L’hommage à Johnny, un rassemblement de « souchiens » selon Finkielkraut

À l’occasion de l’hommage national rendu au chanteur Johnny Halliday samedi 9 décembre à la Madeleine, certains n’ont pas hésité à relancer une polémique aussi vaine que nauséabonde.

Finkielkraut, initiateur de la polémique

Alors que des dizaines de milliers de personnes étaient descendues dans la rue pour rendre hommage à « l’idole des jeunes », le philosophe-académicien s’est servi de cet instant de recueillement pour relancer une polémique aux relents racialistes.

Alain Finkielkraut a en effet estimé que seul « le petit peuple blanc » avait participé à cette cérémonie d’adieu, insistant sur le fait qu’une partie de la population française ne s’intégrait pas aux rassemblements nationaux.

 

« Le petit peuple des petits blancs est descendu dans la rue pour dire adieu à Johnny. Il était nombreux et il était seul. Les « non-souchiens » brillaient par leur absence » a-t-il déclaré sur les ondes de RCJ.

Ces propos ont immédiatement suscité de vives réactions sur les réseaux sociaux. Certains internautes se sont ainsi demandés si Finkielkraut avait voulu dire que participer à la commémoration d’une icône est indispensable pour être un « vrai » français ? D’autres se sont interrogés sur l’existence de « vrais français » – les « souchiens » – par opposition aux « non-souchiens », qui seraient donc, toujours selon Finkie, de « faux français » ?

Pour certains internautes, le philosophe français a utilisé la mort du rocker pour exposer son racisme et sa xénophobie décomplexés.

Une porte ouverte à l’extrême droite

Ni une, ni deux, il n’en fallait pas plus pour que la porte de la fachosphère s’ouvre grand. Plusieurs figures de l’extrême droite française, à l’instar de Robert Ménard, le maire de Béziers, ont ainsi rebondi sur les propos de Finkielkraut pour affirmer, dans son sillage, l’existence d’une « vraie France », qui aurait assisté à l’hommage, par opposition à une autre France qui, elle, serait restée à la maison.

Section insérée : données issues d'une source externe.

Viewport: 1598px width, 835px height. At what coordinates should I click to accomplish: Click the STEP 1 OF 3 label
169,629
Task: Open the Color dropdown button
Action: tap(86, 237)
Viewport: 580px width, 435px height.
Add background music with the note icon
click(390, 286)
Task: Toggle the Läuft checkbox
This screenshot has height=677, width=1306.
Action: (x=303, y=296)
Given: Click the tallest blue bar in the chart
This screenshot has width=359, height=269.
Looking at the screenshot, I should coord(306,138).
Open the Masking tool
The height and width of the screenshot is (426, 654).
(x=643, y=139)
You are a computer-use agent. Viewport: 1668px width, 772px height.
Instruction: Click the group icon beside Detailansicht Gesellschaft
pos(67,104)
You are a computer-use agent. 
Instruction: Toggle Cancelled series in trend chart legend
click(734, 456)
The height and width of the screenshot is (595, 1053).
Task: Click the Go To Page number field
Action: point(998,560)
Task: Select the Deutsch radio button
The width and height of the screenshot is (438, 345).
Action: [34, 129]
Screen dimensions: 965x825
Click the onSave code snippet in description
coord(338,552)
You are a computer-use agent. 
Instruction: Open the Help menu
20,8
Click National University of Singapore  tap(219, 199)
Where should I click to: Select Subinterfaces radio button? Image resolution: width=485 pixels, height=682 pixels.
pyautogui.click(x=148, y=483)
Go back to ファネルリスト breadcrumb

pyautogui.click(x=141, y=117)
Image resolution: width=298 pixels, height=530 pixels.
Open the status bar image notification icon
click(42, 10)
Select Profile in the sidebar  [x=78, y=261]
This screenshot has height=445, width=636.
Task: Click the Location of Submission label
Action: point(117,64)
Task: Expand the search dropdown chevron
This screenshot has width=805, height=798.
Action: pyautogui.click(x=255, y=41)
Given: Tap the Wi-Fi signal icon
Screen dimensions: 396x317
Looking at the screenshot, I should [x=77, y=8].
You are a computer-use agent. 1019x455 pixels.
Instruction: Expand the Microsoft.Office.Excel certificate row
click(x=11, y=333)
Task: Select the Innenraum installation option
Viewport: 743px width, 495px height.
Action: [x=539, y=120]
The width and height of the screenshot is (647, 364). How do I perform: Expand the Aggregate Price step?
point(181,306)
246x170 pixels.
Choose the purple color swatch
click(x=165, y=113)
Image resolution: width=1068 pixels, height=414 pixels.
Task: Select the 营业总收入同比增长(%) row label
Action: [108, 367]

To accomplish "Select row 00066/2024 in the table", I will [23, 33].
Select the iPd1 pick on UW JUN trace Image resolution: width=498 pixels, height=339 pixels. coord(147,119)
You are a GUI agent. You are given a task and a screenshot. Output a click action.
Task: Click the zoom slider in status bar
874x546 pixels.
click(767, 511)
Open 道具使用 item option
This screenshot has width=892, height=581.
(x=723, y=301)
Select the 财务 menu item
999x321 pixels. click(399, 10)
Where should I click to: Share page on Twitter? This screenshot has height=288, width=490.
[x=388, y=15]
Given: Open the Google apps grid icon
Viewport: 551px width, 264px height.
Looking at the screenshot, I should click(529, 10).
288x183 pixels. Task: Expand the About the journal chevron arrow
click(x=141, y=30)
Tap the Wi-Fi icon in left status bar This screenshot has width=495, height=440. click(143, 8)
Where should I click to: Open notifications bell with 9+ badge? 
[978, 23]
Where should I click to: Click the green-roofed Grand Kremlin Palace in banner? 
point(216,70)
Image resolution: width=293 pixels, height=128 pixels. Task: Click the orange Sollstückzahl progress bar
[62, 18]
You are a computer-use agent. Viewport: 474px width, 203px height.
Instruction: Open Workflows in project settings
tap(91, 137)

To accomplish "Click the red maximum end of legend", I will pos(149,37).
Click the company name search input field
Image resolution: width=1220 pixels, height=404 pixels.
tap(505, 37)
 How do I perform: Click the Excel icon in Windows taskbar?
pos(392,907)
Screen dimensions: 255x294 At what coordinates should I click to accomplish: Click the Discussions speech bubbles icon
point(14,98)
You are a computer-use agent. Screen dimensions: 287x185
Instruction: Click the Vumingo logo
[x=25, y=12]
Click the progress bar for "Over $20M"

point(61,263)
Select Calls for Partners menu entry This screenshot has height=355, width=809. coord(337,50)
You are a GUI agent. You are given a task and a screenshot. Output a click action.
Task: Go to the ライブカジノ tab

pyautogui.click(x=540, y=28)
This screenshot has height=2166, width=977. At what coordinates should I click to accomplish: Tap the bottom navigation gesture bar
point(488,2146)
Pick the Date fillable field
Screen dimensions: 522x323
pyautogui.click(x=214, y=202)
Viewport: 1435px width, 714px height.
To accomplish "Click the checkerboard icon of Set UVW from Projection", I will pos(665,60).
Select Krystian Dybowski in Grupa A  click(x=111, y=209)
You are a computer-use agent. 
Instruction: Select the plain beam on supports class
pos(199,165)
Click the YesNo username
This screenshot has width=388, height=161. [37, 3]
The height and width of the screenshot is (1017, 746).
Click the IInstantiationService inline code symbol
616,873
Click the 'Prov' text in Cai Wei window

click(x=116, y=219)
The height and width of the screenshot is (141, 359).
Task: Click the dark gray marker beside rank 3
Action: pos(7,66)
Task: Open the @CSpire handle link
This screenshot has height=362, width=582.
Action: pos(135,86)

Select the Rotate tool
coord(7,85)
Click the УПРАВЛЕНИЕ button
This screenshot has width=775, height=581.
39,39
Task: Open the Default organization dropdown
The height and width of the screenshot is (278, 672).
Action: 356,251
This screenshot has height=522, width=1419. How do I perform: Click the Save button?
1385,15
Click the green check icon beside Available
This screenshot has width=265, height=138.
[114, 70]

Ainsi, le maire de Béziers a salué la « vraie France » de Johnny et fustigé dans un même élan ceux qui « voudraient la voir disparaître au plus vite ».

Des internautes ont sauté sur l’occasion pour déverser leur haine sur les réseaux sociaux, en mettant en avant l’idée que la « France » qui a assisté à l’hommage serait la « vraie » France, éternelle, insinuant l’idée que ceux qui n’y auraient pas assisté – sous-entendu les musulmans, les « banlieues », les « immigrés », etc. – ne feraient pas partie de cette France-là.

Dominique Bussereau, député Les Républicains et ancien ministre des Transports de Nicolas Sarkozy, a lui aussi rebondi, à sa manière, sur les propos de Finkielkraut dans une interview à Sud radio. À la 11ème minute dans la bande-son ci-dessous, le journaliste lui demande : « Est-ce que la France dans sa diversité était là ? ». Et le député LR de répondre : « Je n’ai pas regardé les images en direct. Je n’ai pas regardé les images en direct mais c’est vrai, pour vous répondre (…) que j’ai pas vu en effet le peuple de Seine-Saint-Denis mais peut-être qu’il était là partiellement. C’était une certaine France qui était là. ».

Même à l’occasion d’un rassemblement national et consensuel, certains n’hésitent ainsi pas à ressasser leurs obsessions identitaires, au mépris de la mémoire d’un grand artiste disparu.